Yes, I was talking about host memory.
So after several weeks of experiments, I’ve observed the following:
- Increasing the batch size seems to alleviate the problem for smaller networks. For example, increasing the batch size from 16 to 256 for ResNet18 results in memory usage periodically decreasing after gradually increasing for multiple epochs. Maybe large batches put more pressure on the GC? Unfortunately, this won’t work for larger models like ResNet50, where the largest batch size I can use is 32 before getting an OOM error.
- After training for 50 epochs on ImageNet, I found that transformers are affected, but to a much smaller degree than convolutional models. For example, memory consumption with ViT-B only increases by a few GB after 10 epochs, compared to ResNet50, which grows by over 40GB in the same time period.

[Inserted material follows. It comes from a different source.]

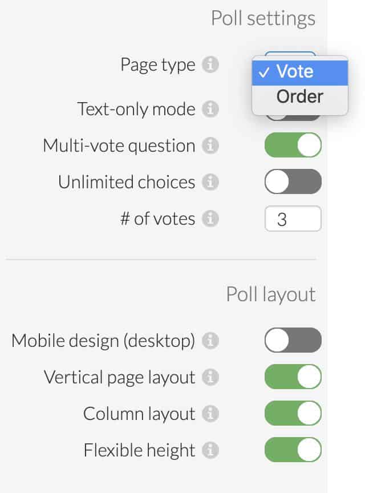This screenshot has width=365, height=493.
Task: Click the Poll layout heading
Action: coord(271,294)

- VRAM usage remains constant from start to finish, while host memory gradually grows. At a certain point, GPU usage declines significantly and
CUDA.@timeshows that memory management is taking up a significant chunk of resources. Unless I use a very large batch size, memory usage will continue to grow until the system is forced to use swap memory. Note that the slowdown occurs before this point, so it isn’t due to slow disk-reads.
Here’s the result of calling CUDA.@time on a forward pass at the start of training:
0.039036 seconds (50.43 k CPU allocations: 4.101 MiB, 10.63% gc time) (633 GPU allocations: 4.283 GiB, 5.60% memmgmt time)
0.041121 seconds (50.43 k CPU allocations: 4.098 MiB, 16.88% gc time) (633 GPU allocations: 4.283 GiB, 5.21% memmgmt time)
0.041562 seconds (50.43 k CPU allocations: 4.095 MiB, 16.48% gc time) (633 GPU allocations: 4.283 GiB, 5.11% memmgmt time)
0.039033 seconds (50.43 k CPU allocations: 4.089 MiB, 9.66% gc time) (633 GPU allocations: 4.283 GiB, 5.12% memmgmt time)
0.041621 seconds (50.43 k CPU allocations: 4.101 MiB, 16.08% gc time) (633 GPU allocations: 4.283 GiB, 5.13% memmgmt time)
0.041593 seconds (50.43 k CPU allocations: 4.098 MiB, 16.70% gc time) (633 GPU allocations: 4.283 GiB, 4.79% memmgmt time)
0.038278 seconds (50.43 k CPU allocations: 4.095 MiB, 9.60% gc time) (633 GPU allocations: 4.283 GiB, 5.24% memmgmt time)
0.041335 seconds (50.43 k CPU allocations: 4.083 MiB, 16.41% gc time) (633 GPU allocations: 4.283 GiB, 4.77% memmgmt time)
And this is after 10 epochs:
0.511448 seconds (50.63 k CPU allocations: 4.139 MiB, 91.59% gc time) (633 GPU allocations: 4.282 GiB, 94.36% memmgmt time)
0.200058 seconds (50.43 k CPU allocations: 4.123 MiB, 79.52% gc time) (633 GPU allocations: 4.282 GiB, 1.73% memmgmt time)
0.436915 seconds (51.15 k CPU allocations: 4.150 MiB, 91.40% gc time) (633 GPU allocations: 4.282 GiB, 62.98% memmgmt time)
0.200881 seconds (50.77 k CPU allocations: 4.134 MiB, 79.05% gc time) (633 GPU allocations: 4.282 GiB, 82.68% memmgmt time)
0.229609 seconds (50.76 k CPU allocations: 4.131 MiB, 82.70% gc time) (633 GPU allocations: 4.282 GiB, 1.25% memmgmt time)
0.179896 seconds (50.77 k CPU allocations: 4.130 MiB, 77.77% gc time) (633 GPU allocations: 4.282 GiB, 79.87% memmgmt time)
0.172918 seconds (50.75 k CPU allocations: 4.125 MiB, 77.78% gc time) (633 GPU allocations: 4.282 GiB, 1.52% memmgmt time)
Here’s the output of nvtop at the start of training and after 10 epochs on ImageNet with ViT-B:
As you can see, GPU memory is the same, but host memory has grown from 3579MB to 10254MB. The results are much worse with convolutionial models, which require me to restart the process every couple of epochs due to memory growth and training slow-down.